**学习文本**.

--------------------------------------------------

[发明专利]大豆苷元的制备方法

权利要求书

1.大豆苷元的制备方法，其特征在于该方法按以下步骤进行：

一、原料热处理：对原料进行预处理，预处理的具体方法为炒制，炒制时间为103s，炒制温度为130～140℃；所述原料为大豆异黄酮；

二、发酵：

将步骤一炒制过的原料加入到BHI液体培养中，然后接入河生肠杆菌LJ-G1菌液，接种量为5％，发酵条件为：初始pH为7.8～8.2，温度为38～40℃，时间为38～40h；

三、耦合酶解发酵：

将液态黑曲霉β-葡萄糖苷酶稀释8000倍后，与质量分数2％的海藻酸钠缓冲溶液混合均匀，然后用注射器缓慢的滴入到质量分数2％的壳聚糖溶液和质量分数2％的CaCl2溶液组成的混合液中，形成微胶囊，然后将其放于4℃硬化2h，再用真空抽滤机进行抽滤，移至体积分数0.2％的戊二醛中，于40～45℃交联1～1.5h，用蒸馏水洗涤3遍，冲去未结合的游离酶以及固定化酶表面的戊二醛，得到海藻酸钠-壳聚糖-β-葡萄糖苷酶-固定化酶；

待步骤二的发酵时间剩余3～4h时，添加固定化酶于发酵液中，进行耦合酶解发酵，初始pH为6.5～7.5、酶解时间为3～4h，得酶解发酵液；

四、纯化干燥：

将酶解发酵液于3000～3500r/min离心30～40min，取上清液用活性炭进行脱色30～40min，每50mL上清液加入3g活性炭，再经大孔树脂纯化，得到大豆苷元甲醇溶液，旋转蒸发除去溶剂，干燥，制得大豆苷元产品。

--------------------------------------------------

**数据记录**.
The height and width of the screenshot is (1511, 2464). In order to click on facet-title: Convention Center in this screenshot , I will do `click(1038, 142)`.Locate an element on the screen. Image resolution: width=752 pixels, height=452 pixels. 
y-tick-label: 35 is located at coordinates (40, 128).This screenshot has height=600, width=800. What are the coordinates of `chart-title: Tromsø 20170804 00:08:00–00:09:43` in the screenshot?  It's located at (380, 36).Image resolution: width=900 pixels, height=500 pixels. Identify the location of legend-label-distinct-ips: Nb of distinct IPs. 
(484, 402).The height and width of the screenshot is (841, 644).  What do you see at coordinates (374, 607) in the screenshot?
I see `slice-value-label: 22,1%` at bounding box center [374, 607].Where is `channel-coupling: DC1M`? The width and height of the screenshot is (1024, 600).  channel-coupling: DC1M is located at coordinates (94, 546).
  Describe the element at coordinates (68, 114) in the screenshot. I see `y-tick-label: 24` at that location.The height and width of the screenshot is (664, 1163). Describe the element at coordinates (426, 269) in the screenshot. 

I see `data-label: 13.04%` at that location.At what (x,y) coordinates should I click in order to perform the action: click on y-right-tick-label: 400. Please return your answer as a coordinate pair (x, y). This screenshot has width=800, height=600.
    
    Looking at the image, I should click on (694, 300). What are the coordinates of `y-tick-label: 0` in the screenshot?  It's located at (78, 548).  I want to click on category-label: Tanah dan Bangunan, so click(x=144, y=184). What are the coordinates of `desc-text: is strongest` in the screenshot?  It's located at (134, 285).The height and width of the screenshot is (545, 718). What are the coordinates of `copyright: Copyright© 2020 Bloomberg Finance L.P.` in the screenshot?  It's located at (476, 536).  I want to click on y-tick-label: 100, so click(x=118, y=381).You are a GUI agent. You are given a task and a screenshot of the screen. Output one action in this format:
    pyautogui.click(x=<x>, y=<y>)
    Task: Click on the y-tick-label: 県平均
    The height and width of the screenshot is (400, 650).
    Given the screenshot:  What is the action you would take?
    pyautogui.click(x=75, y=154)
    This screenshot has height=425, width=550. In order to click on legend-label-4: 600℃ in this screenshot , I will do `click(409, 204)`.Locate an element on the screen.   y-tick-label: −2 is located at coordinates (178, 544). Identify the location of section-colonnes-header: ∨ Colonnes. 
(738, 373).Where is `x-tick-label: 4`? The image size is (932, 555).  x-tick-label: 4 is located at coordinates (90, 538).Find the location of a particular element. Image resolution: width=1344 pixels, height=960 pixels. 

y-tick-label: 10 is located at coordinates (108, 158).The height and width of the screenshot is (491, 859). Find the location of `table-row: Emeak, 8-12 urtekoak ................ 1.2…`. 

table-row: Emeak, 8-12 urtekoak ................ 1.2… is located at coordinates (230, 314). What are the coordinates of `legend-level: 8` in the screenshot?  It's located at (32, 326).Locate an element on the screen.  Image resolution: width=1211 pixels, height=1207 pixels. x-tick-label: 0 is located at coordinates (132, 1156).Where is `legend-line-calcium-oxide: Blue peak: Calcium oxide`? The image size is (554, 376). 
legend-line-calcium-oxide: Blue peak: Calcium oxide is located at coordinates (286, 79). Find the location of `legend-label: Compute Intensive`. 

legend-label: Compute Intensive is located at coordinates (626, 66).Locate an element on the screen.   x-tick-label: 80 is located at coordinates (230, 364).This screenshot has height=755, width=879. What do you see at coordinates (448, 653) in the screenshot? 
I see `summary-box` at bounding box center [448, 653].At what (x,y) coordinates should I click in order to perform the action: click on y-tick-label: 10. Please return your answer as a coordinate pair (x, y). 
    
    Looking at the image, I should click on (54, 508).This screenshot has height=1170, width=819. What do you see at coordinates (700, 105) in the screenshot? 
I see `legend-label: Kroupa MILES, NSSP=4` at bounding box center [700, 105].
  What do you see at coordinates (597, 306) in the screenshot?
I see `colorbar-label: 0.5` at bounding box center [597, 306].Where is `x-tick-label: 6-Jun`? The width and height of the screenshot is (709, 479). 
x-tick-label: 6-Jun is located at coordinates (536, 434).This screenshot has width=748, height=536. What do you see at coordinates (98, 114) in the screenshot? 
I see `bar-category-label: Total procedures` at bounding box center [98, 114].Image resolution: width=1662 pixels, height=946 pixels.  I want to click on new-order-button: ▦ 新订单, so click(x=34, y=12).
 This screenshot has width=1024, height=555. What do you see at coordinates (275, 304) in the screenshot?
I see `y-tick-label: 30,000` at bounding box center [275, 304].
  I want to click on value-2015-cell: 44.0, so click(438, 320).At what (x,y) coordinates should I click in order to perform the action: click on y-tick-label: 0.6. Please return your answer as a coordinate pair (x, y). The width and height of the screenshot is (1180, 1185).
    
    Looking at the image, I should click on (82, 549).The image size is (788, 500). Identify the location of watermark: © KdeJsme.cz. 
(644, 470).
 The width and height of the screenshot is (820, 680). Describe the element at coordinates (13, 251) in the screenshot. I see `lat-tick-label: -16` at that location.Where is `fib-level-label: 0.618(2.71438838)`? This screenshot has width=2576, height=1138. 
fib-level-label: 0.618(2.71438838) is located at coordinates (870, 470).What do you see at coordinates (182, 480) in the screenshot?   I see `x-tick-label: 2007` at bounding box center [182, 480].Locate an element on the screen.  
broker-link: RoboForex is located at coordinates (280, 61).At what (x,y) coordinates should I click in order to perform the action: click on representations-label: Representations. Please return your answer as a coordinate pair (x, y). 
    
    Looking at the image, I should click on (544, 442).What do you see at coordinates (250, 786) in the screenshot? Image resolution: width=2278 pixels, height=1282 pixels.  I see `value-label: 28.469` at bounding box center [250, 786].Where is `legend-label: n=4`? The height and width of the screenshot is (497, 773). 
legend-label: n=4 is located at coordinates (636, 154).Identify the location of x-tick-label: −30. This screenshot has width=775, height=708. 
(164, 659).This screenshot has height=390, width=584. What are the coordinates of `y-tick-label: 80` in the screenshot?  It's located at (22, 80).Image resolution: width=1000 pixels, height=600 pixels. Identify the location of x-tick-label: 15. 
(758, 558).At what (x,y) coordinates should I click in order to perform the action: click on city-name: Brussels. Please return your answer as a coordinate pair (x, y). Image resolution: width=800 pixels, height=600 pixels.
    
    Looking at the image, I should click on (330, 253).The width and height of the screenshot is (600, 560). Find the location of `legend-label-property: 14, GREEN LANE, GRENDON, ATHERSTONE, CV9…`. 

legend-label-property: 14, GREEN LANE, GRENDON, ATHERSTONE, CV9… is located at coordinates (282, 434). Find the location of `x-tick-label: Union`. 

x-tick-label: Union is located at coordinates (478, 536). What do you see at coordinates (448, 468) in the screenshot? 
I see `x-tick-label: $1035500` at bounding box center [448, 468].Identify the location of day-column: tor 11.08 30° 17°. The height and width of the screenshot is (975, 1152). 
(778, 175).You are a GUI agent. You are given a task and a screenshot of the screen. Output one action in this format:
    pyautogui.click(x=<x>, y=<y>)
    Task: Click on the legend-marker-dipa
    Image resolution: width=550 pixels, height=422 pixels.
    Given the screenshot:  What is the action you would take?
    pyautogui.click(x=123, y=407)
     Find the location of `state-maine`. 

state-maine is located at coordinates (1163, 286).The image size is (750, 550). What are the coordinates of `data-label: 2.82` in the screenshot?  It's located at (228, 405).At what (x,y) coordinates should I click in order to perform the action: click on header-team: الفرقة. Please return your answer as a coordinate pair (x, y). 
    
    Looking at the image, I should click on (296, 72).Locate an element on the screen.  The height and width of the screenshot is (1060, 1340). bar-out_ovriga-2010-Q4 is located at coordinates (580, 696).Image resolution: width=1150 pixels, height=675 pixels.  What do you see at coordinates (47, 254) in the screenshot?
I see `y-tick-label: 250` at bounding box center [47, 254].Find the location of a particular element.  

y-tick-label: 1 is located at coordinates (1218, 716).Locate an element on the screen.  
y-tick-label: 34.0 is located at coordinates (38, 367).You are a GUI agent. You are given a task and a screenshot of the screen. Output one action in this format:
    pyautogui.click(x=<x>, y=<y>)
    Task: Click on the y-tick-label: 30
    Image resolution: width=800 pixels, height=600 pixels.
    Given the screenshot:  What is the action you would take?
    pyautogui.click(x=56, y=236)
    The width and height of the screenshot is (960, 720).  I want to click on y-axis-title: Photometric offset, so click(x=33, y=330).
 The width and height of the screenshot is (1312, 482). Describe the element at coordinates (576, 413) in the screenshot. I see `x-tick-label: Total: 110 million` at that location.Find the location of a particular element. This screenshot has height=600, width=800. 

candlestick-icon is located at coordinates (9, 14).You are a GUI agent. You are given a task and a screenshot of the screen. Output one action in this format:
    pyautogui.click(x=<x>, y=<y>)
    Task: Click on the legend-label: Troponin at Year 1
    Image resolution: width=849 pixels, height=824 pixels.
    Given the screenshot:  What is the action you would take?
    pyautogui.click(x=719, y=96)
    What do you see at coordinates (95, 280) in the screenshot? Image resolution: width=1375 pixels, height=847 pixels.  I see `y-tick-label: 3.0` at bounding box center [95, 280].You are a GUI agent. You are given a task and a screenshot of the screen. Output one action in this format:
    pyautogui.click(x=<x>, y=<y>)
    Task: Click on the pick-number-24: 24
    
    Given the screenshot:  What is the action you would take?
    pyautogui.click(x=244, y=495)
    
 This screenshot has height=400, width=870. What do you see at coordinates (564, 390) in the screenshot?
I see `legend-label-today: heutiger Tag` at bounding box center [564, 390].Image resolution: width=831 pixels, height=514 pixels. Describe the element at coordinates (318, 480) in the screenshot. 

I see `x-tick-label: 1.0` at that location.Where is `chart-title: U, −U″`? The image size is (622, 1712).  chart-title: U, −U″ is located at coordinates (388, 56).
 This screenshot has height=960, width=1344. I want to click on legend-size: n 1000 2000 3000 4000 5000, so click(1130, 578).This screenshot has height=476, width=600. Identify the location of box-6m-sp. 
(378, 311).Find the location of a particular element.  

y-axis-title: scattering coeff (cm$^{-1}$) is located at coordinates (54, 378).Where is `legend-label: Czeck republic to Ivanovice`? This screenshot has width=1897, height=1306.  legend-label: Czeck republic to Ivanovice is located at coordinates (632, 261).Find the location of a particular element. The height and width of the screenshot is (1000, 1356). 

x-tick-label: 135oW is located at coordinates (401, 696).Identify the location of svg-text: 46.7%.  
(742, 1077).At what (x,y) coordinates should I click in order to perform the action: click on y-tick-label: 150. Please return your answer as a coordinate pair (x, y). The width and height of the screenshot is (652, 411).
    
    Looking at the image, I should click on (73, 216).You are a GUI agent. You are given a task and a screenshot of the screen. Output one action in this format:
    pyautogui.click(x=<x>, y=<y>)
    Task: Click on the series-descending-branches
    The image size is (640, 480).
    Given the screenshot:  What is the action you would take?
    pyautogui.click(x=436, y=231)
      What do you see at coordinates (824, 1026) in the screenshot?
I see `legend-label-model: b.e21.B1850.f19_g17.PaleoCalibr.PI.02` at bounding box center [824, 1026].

--------------------------------------------------

**练习任务**.
(a) 把学习文本中以“将液态黑曲霉β-葡萄糖苷酶稀释8000倍后”开头的段落改写成分条列出的简短步骤，并保留其中的主要事实。
(b) 从最后一句之后接着续写学习文本中这份大豆苷元制备方法的专利内容。

**练习答案**.
(a)
1. 将液态黑曲霉β-葡萄糖苷酶稀释8000倍，与质量分数2％的海藻酸钠缓冲溶液混合均匀。
2. 用注射器缓慢滴入由2％壳聚糖溶液和2％CaCl2溶液组成的混合液中，形成微胶囊。
3. 在4℃下硬化2h，再用真空抽滤机抽滤。
4. 移入体积分数0.2％的戊二醛中，于40～45℃交联1～1.5h。
5. 用蒸馏水洗涤3遍，除去未结合的游离酶和固定化酶表面的戊二醛。
6. 得到海藻酸钠-壳聚糖-β-葡萄糖苷酶-固定化酶。

(b)
2.根据权利要求1所述的大豆苷元的制备方法，其特征在于步骤二中河生肠杆菌LJ-G1菌液的活菌数为55×10⁵CFU/mL。

3.根据权利要求1所述的大豆苷元的制备方法，其特征在于步骤二中炒制过的原料质量与BHI液体培养基的体积比为1g∶166mL。

4.根据权利要求1所述的大豆苷元的制备方法，其特征在于步骤三中稀释后的黑曲霉β-葡萄糖苷酶液与海藻酸钠缓冲溶液的体积比是1∶10。

5.根据权利要求1所述的大豆苷元的制备方法，其特征在于步骤三所述混合液中壳聚糖溶液和CaCl2溶液的体积比为1∶1。

6.根据权利要求1所述的大豆苷元的制备方法，其特征在于步骤三中加了酶的海藻酸钠缓冲溶液与混合液的体积比为11∶20。

7.根据权利要求1所述的大豆苷元的制备方法，其特征在于步骤三中固定化酶的质量与发酵液的体积比为1g∶14.5mL。

8.根据权利要求1所述的大豆苷元的制备方法，其特征在于步骤四中大孔树脂纯化条件为：料液比1∶1.8，pH为4，解析时间为6～7h。